=== SHORT PROBLEM ===
Copy word for word the lines of the material that start with the line containing "Where should I" and go through to the end of the material. Leave the pictures out of your copy.
━━ EXCERPTED RECORDS
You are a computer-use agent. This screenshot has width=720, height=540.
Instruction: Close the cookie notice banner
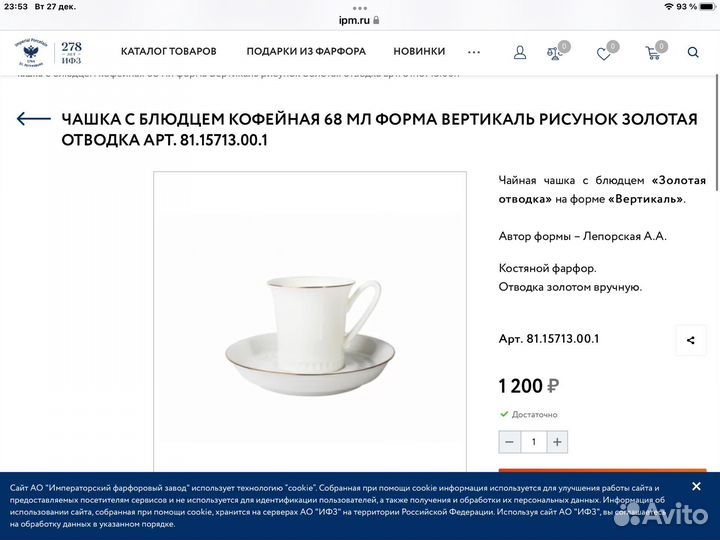tap(696, 486)
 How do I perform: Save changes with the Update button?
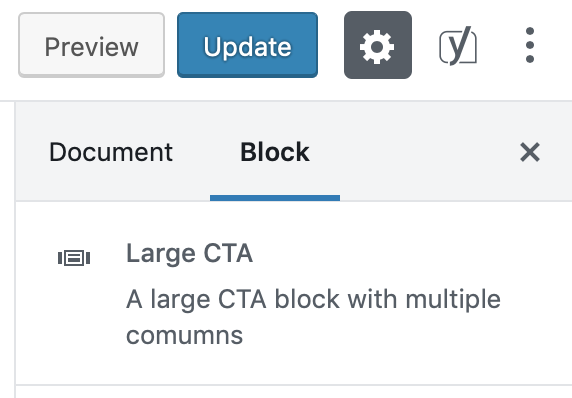click(x=247, y=45)
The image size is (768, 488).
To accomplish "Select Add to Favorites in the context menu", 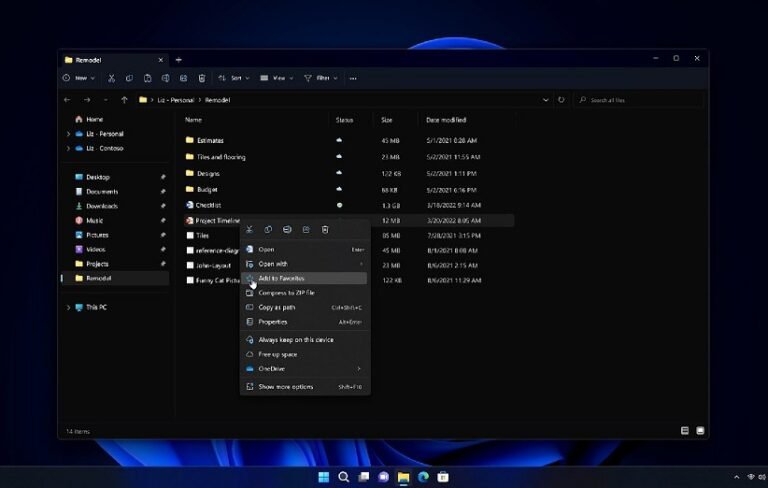I will click(282, 278).
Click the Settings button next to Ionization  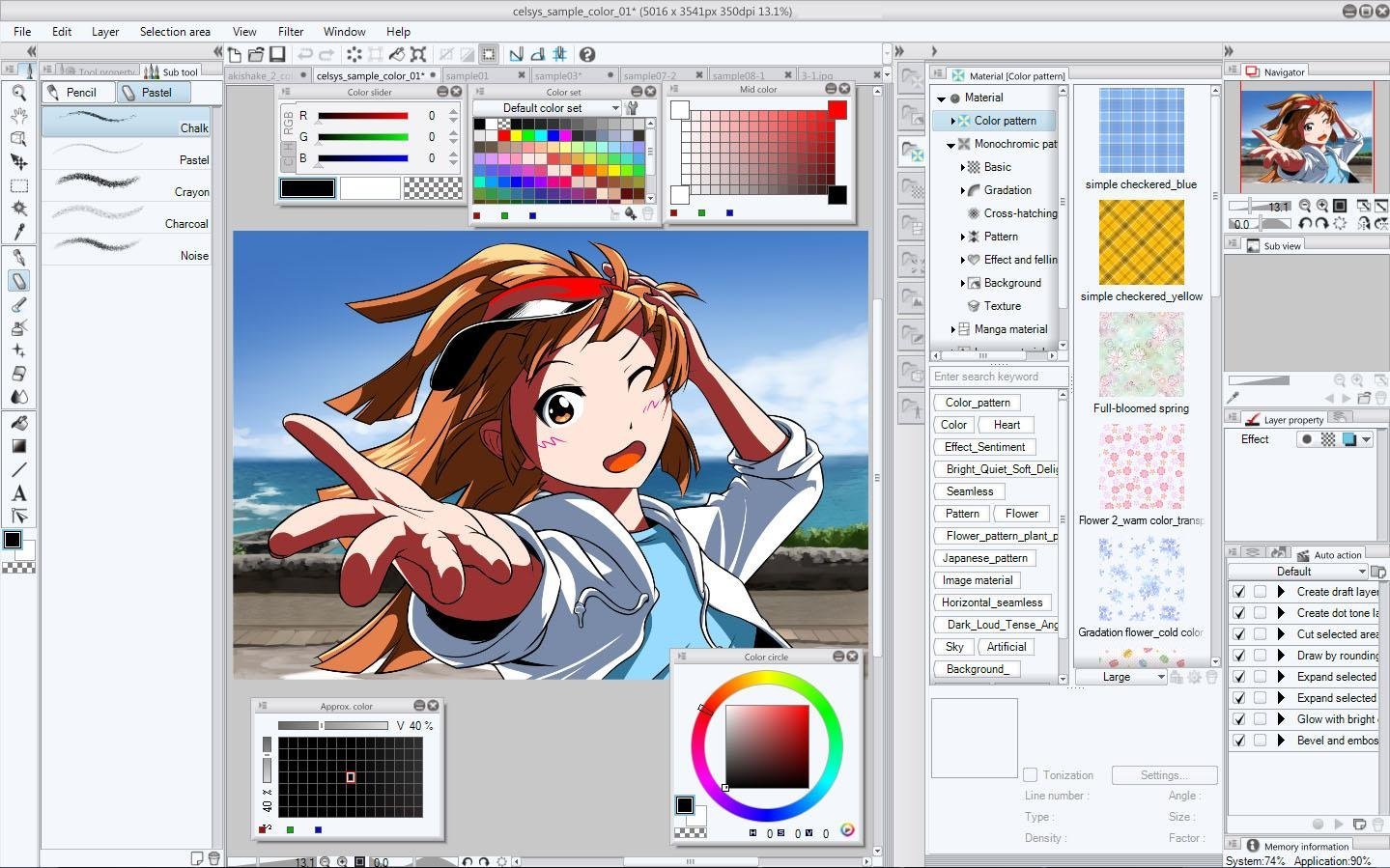coord(1163,774)
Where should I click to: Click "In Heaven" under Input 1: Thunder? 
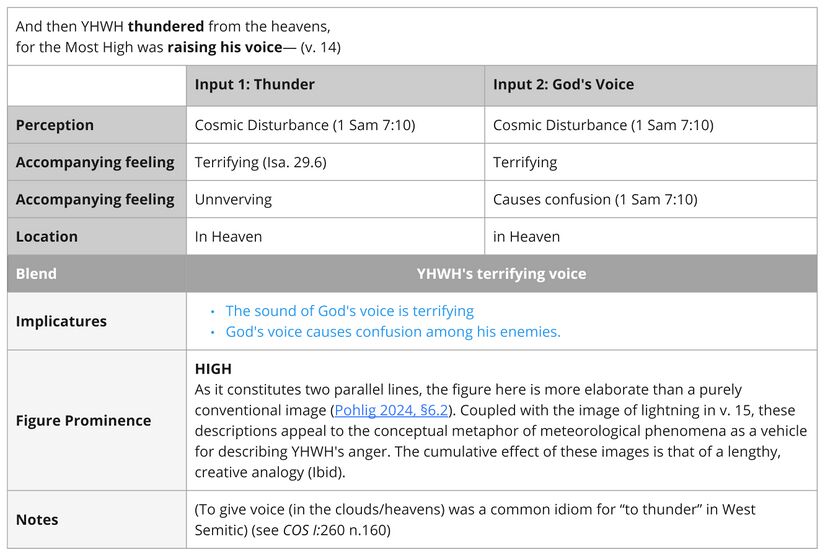[x=228, y=237]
━━━━
=== SOLUTION BELOW ===
Where should I click to: Click "In Heaven" under Input 1: Thunder? 
[x=228, y=237]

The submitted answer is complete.